Jakarta · Senin, 17 Agustus 2026Cari
WargaKonoha

Melacak Perjalanan Uang Kita saat Scan QRIS, Begini Cara Kerjanya

QRIS (Quick Response Code Indonesian Standard) adalah standar QR Code pembayaran yang ditetapkan Bank Indonesia. Saat pengguna memindai QRIS dan menekan bayar, uang tidak langsung berpindah dari ponsel pembeli ke penjual. Proses melibatkan beberapa pihak termasuk Penyedia Jasa Pembayaran (PJP), Lembaga Switching, Lembaga Standar, dan pengelola National Merchant Repository, semuanya berizin dan diawasi Bank Indonesia. Sumber dana transaksi QRIS tidak terbatas pada saldo uang elektronik, tetapi juga bisa dari kartu debit, kartu kredit, fasilitas kredit, maupun simpanan bank.

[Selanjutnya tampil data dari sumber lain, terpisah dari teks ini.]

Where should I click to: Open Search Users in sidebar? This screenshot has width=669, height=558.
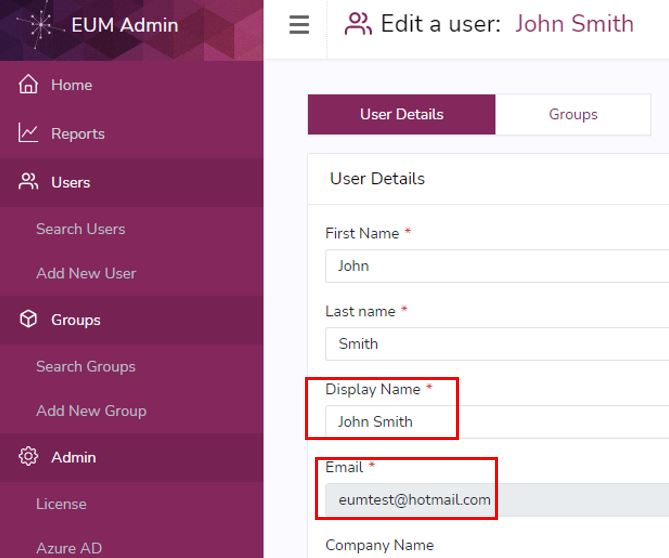(81, 229)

QRIS memungkinkan satu kode QR diterima oleh berbagai aplikasi pembayaran yang berbeda, meskipun penyedia konsumen dan merchant tidak sama. Standardisasi ini mengakhiri keterbatasan sebelumnya di mana setiap aplikasi hanya bisa membayar merchant dengan penyedia yang sama. Transaksi QRIS menggunakan standar internasional EMVCo dan berlaku dalam tiga metode: MPM Statis (konsumen memasukkan nominal manual), MPM Dinamis (nominal sudah tercantum), dan CPM (konsumen menampilkan QR Code untuk dipindai merchant). Batas maksimal transaksi QRIS adalah Rp 10 juta per transaksi.

Secara ekspansi, QRIS kini sudah berlaku di Thailand, Malaysia, Singapura, Jepang, Korea Selatan, dan Tiongkok. Bank Indonesia berencana memperluas ke India, Arab Saudi, dan Hong Kong, dengan pembahasan regulasi dan infrastruktur masih berlangsung di ketiga negara tersebut.